Las segundas rondas electorales son competencias binarias: para ganar, otro debe perder. Por ello, tienden a la polarización, que estimula la desinformación, y esta, a su vez, utiliza múltiples recursos para extenderse. Uno es explotar nuestros sesgos cognitivos, predisposiciones e impulsos emocionales, para que nos convirtamos, a sabiendas o no, en multiplicadores de falsedades o teorías conspirativas.
El repertorio de plataformas y redes sociales digitales a disposición de estos manipuladores es enorme, pero entre las más eficaces están los servicios de mensajería personal, como WhatsApp, Messenger o Telegram.

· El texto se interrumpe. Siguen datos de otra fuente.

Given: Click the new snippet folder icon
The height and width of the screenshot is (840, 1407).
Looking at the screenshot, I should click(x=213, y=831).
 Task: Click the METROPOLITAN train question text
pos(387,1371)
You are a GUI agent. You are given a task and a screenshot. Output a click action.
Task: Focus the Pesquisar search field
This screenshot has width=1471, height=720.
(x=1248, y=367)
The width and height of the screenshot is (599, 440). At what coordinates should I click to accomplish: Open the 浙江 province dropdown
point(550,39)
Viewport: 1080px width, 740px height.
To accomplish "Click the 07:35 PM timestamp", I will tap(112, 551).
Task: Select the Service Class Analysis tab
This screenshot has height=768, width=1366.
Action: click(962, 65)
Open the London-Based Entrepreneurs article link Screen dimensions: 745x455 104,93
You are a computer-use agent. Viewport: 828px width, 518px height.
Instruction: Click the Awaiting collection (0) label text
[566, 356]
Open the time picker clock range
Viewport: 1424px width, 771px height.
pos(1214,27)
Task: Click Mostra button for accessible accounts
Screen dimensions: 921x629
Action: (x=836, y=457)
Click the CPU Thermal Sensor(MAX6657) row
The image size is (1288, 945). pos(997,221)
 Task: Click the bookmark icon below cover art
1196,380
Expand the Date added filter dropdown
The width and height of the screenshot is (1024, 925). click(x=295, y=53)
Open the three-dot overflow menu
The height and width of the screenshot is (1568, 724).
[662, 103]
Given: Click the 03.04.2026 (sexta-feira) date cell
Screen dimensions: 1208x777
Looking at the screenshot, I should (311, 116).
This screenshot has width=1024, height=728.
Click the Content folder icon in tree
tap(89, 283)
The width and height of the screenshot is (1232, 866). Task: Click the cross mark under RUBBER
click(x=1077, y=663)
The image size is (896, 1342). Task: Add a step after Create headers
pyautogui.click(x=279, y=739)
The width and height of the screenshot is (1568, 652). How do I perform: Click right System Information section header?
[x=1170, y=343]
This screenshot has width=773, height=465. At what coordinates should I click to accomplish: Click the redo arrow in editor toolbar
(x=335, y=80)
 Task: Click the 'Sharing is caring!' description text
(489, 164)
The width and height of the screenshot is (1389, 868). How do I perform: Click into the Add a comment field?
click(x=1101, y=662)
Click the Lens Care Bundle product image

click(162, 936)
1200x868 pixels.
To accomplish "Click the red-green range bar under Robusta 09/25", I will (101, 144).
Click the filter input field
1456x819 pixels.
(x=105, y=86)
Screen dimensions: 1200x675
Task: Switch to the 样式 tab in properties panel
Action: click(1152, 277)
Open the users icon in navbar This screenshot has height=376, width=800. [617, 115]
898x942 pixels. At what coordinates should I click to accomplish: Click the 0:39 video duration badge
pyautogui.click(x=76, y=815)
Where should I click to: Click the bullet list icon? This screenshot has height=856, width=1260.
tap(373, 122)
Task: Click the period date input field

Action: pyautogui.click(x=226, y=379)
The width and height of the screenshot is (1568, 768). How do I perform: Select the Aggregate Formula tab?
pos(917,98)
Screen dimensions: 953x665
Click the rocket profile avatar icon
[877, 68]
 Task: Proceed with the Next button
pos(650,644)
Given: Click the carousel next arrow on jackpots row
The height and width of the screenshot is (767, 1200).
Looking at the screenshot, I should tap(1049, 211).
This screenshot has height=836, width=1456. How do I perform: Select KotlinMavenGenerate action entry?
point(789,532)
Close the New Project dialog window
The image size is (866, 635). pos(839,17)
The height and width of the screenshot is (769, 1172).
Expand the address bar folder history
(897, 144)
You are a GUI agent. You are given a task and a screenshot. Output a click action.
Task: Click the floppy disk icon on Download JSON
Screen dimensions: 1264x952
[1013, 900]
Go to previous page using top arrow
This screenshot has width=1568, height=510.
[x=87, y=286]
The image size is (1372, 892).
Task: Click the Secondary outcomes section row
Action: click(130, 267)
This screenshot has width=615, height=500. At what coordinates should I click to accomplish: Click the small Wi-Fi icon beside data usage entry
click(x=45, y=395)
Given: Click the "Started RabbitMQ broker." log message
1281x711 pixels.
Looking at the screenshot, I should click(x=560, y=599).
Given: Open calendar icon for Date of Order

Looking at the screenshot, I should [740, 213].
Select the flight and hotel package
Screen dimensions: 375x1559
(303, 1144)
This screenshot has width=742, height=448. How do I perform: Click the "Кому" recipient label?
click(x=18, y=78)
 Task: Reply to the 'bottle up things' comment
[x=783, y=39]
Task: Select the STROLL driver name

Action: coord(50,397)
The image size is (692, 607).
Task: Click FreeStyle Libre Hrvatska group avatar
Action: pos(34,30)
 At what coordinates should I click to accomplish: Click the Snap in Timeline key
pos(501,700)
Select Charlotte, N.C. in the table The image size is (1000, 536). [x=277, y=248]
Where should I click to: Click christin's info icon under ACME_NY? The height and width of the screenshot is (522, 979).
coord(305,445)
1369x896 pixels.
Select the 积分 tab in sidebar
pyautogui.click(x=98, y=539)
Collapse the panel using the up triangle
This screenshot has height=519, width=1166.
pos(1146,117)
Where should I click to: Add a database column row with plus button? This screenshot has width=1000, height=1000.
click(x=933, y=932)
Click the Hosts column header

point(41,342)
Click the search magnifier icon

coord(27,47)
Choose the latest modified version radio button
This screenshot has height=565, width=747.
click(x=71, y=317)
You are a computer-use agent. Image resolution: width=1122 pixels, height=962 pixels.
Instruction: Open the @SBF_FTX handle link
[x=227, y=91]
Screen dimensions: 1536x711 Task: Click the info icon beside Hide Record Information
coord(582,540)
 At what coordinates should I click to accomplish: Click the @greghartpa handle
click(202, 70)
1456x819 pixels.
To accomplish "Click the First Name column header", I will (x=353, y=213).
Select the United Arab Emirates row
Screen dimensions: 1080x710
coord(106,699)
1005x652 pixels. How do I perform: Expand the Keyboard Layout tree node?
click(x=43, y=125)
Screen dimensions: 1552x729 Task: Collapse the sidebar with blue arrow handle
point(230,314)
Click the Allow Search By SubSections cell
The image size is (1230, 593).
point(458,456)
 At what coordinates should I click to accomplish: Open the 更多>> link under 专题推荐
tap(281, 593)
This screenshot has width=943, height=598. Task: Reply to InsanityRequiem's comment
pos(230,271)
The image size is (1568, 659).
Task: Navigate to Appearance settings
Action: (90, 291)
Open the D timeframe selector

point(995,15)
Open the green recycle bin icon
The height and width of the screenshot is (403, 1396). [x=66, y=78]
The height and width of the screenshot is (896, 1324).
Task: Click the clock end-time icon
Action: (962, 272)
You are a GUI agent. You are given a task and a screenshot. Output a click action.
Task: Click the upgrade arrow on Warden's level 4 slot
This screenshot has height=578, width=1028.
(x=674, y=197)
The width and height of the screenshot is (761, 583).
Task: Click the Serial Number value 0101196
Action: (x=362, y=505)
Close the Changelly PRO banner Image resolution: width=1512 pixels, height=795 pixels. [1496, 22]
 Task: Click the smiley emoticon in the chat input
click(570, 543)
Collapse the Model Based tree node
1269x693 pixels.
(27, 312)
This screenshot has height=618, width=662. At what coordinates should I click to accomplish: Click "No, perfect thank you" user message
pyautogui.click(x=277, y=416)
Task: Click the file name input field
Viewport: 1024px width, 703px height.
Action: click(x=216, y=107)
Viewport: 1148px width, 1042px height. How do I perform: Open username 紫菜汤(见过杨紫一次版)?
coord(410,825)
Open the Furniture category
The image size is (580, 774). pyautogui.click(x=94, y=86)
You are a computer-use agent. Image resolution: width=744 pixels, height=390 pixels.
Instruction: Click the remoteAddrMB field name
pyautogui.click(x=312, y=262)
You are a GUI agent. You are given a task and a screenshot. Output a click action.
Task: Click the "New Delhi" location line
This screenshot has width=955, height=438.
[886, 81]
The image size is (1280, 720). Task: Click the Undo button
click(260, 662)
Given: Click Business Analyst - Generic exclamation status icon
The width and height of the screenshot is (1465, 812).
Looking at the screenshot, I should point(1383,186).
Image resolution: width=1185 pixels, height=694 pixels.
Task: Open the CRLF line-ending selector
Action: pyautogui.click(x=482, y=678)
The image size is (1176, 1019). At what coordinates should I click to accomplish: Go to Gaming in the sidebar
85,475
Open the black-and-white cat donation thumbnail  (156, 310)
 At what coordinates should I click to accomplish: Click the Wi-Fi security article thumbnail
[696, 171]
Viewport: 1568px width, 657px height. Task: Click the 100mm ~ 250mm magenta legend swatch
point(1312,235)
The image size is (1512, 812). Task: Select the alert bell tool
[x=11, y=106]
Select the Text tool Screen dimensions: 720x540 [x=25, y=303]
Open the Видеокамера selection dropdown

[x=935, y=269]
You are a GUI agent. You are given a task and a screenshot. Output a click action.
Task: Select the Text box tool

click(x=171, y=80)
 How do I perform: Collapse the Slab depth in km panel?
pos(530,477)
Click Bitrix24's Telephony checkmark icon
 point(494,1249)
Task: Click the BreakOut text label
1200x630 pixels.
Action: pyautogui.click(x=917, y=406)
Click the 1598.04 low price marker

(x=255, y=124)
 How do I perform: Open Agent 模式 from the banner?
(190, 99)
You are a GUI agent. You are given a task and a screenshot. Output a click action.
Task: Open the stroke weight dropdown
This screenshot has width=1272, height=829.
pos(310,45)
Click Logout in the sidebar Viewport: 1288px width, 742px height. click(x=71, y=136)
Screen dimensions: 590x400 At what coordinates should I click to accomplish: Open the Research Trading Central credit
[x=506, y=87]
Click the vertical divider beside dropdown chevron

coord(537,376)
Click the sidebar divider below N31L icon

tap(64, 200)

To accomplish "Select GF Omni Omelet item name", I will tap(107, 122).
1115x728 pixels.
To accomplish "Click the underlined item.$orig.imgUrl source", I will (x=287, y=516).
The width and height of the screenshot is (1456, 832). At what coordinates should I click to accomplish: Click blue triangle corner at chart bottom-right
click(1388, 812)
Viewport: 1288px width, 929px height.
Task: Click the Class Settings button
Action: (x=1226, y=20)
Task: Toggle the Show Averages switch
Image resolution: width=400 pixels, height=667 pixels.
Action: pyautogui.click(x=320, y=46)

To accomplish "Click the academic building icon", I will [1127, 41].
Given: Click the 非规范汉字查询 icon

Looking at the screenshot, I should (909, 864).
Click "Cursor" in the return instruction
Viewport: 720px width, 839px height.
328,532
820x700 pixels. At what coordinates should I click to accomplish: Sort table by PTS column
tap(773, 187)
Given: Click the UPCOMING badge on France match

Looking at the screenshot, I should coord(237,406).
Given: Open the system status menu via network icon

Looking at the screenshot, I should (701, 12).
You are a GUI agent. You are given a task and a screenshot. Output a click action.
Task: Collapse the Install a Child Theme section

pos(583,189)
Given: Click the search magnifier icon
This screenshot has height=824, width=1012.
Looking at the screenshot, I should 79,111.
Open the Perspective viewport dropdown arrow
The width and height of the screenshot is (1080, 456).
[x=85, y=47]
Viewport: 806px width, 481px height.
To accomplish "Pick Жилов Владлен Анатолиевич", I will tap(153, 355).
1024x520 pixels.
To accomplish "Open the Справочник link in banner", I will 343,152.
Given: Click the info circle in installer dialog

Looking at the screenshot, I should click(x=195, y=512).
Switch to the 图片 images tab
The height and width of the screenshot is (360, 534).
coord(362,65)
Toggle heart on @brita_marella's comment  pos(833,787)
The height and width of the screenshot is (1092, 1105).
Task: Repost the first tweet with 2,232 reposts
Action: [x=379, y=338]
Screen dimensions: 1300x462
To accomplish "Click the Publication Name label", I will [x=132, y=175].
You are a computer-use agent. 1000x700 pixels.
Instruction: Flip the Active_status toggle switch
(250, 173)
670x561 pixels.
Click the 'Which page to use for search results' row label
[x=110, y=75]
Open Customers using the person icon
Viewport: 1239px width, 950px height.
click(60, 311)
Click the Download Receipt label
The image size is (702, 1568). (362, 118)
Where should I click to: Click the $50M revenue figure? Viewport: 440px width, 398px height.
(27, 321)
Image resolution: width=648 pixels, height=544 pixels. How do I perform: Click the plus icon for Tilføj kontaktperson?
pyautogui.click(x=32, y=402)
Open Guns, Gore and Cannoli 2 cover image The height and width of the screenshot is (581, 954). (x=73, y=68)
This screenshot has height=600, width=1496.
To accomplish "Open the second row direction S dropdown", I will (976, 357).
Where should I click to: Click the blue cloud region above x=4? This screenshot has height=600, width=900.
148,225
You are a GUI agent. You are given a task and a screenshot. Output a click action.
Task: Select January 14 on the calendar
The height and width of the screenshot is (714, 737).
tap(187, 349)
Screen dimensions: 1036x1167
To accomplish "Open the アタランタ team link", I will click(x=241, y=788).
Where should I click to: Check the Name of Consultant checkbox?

Por su penetración y facilidad de uso, casi nadie escapa a ellos. Por su carácter privado, funcionan como la cañería (¿o cloaca?) oculta de las corrientes desinformativas y escapan al escrutinio. Pero, más relevante aún, por su naturaleza personal, cercana y testimonial, generan altos niveles de empatía y confianza en sus interacciones (de uno a uno o en grupo), que debilitan nuestras defensas racionales y capacidad de distanciamiento para escrutar la credibilidad, fuentes, lógica interna e intenciones de los mensajes que circulan por ellos.
Todo esto lo saben quienes fabrican realidades embusteras para alcanzar fines que también lo son. Su avalancha es un complejo fenómeno socipolítico que puede agobiarnos y confundirnos, pero tenemos recursos individuales para reducirla. Cinco de ellos: 1) preguntarnos por las fuentes originales antes de reenviar contenidos; 2) no reproducir lo que no nos consta; 3) no replicar lenguajes de odio; 4) saber cuándo debemos callarnos, y 5) reconocer que hasta las relaciones más próximas pueden portar el virus desinformativo y, por ello, merecen aislamiento.